Además, las élites intelectuales, culturales, académicas y corporativas están bajo el dominio de un culto político de izquierdas construido en torno a la «justicia social». Es una ideología militantemente antiliberal que comparte alarmantes puntos en común con el bolchevismo, incluida la división de la humanidad en Buenos y Malos. Esta pseudo-religión parece satisfacer una necesidad de sentido y propósito moral en una sociedad poscristiana y busca construir una sociedad justa demonizando, excluyendo e incluso persiguiendo a todos los que se resisten a sus duros dogmas.
Por último, cosas como la adopción y promoción de los valores sociales progresistas por parte de las grandes empresas y el surgimiento del «capitalismo de vigilancia», la extracción de datos individuales recopilados por dispositivos electrónicos y destinada a la venta, están preparando a Occidente para aceptar una versión del sistema de crédito social de China. Nos están programando para que renunciemos a nuestra privacidad y a las libertades políticas en aras de la comodidad, la conveniencia y una armonía social que se nos impone artificialmente.

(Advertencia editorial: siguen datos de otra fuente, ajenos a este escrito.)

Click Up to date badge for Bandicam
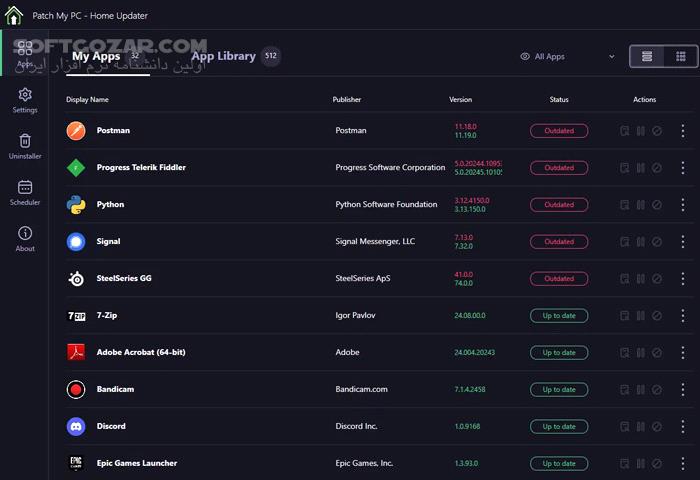The width and height of the screenshot is (700, 480). coord(559,390)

Este es el nuevo mundo feliz del siglo XXI. Los disidentes cristianos no podrán montar una resistencia efectiva si sus ojos no están bien abiertos y centrados en la naturaleza y los métodos de la ideología de la justicia social y las formas en que la recolección y manipulación de datos pueden y serán utilizados por los capitalistas woke y los ideólogos de la justicia social en cargos institucionales para imponer el control.
Esto se nos está echando encima a una velocidad pasmosa. ¿Cómo le debemos hacer frente? De eso trata la segunda mitad de este libro.